I was reading an answer to another question, about how to make git acknowledge your new line-ending preferences on github, and it included this gem:

  1. Remove the index and force Git to rescan the working directory.

    rm .git/index

  2. Rewrite the Git index to pick up all the new line endings.

    git reset

  3. Show the rewritten, normalized files.

    git status

It suggests saving your current state in case you have anything else you care about, which might be relevant.

Especially since the git reset step will rewrite the file.

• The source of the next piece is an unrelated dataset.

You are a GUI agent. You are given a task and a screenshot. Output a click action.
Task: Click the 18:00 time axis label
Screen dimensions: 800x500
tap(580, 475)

  • Thank you. It seems to work. :) What do you mean by "It suggests saving your current state in case you have anything else you care about, which might be relevant."? Are you referring to anything but "Save your current files in Git, so that none of your work is lost."? I don't see why it'd be important to have a clean working directory for my usecase. In fact, it seems counter-productive to me. – UTF-8 Apr 9 '18 at 22:05
  • git reset is going to replace files in your working copy with fresh ones, so if you have uncommitted changes you need to keep, you might want to commit those. Or, if in the OP's question, those behind-the-scene changes are ones you want to keep, you'd need to save those before reset. – davenpcj Jun 12 '18 at 15:38
  • That doesn't seem to be true to me: pastebin.com/ANLAsKCR – UTF-8 Jun 13 '18 at 11:01
0

This answer on SO says that:

Git tries hard to get convinced from the lstat() value alone that the worktree matches the index, because falling back on file contents is very expensive.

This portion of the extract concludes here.